Description of the task:
Reply only with how many lines in these entries hold the string "title".

Provided data:
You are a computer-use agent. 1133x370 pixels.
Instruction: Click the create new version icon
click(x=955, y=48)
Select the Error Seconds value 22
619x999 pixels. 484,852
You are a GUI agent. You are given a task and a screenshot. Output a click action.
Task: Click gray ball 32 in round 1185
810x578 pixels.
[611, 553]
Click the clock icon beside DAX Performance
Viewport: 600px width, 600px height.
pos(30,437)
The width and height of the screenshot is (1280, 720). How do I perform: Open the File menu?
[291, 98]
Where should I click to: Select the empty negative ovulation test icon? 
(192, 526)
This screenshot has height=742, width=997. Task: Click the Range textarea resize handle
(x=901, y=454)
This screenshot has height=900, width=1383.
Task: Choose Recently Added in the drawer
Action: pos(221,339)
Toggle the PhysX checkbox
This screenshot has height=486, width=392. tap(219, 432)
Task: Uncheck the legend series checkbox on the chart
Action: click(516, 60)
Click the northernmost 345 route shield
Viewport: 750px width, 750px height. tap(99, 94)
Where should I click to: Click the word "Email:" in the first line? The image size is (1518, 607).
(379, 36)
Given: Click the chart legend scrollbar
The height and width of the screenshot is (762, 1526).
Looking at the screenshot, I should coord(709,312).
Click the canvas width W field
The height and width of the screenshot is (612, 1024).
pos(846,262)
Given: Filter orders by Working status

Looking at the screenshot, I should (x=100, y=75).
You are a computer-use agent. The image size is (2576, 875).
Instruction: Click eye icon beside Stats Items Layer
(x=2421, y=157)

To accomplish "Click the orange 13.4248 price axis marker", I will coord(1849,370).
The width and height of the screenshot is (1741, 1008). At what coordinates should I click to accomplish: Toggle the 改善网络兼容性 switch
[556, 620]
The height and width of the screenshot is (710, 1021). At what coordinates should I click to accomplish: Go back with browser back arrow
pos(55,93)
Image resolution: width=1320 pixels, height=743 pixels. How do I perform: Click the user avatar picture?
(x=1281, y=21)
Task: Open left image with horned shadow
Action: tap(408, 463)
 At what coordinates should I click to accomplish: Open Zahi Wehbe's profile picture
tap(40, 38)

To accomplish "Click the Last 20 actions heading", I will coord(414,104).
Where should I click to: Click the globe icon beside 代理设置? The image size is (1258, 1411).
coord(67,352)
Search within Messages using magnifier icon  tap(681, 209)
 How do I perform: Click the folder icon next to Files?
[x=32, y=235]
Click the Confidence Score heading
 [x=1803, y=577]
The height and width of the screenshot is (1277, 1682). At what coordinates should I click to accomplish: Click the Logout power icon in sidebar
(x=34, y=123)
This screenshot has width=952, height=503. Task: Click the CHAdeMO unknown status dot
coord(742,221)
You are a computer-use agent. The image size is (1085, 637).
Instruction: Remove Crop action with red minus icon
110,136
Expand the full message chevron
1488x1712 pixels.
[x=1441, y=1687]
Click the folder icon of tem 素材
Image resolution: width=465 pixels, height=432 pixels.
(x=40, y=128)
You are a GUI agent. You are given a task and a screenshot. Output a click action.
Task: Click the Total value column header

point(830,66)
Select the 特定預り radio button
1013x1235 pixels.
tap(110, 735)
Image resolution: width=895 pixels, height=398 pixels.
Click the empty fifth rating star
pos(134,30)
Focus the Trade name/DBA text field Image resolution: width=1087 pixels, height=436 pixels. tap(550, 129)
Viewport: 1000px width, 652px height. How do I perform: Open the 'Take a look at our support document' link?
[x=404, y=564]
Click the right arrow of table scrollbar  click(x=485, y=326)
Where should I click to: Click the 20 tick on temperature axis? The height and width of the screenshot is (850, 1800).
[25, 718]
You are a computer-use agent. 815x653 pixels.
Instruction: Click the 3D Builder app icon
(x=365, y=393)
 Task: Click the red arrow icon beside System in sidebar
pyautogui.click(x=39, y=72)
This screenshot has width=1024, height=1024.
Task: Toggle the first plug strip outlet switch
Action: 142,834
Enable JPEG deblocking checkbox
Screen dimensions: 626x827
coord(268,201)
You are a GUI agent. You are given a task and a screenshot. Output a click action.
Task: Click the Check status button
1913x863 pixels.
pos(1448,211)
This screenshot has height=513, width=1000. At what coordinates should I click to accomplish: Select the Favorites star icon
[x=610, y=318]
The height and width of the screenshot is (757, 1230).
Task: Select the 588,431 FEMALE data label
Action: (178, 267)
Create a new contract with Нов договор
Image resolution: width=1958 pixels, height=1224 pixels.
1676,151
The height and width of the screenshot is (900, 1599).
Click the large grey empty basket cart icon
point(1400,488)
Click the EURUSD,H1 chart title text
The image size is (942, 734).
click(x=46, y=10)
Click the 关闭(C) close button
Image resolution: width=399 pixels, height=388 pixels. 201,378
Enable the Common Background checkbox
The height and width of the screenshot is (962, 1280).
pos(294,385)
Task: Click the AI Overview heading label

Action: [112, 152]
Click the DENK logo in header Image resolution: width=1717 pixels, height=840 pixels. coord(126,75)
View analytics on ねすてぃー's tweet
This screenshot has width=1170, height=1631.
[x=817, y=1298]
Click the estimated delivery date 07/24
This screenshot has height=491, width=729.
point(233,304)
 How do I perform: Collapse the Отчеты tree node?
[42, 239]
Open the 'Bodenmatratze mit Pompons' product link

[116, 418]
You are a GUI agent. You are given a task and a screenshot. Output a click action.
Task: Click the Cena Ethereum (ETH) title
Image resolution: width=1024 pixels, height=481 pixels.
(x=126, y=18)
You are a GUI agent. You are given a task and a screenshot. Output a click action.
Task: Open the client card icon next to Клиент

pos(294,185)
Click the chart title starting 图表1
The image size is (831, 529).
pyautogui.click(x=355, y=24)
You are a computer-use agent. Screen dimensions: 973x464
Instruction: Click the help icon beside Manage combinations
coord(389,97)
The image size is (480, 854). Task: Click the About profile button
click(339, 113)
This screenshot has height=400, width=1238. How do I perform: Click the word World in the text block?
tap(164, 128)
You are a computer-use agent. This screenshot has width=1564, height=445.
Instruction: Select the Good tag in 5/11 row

Task result:
3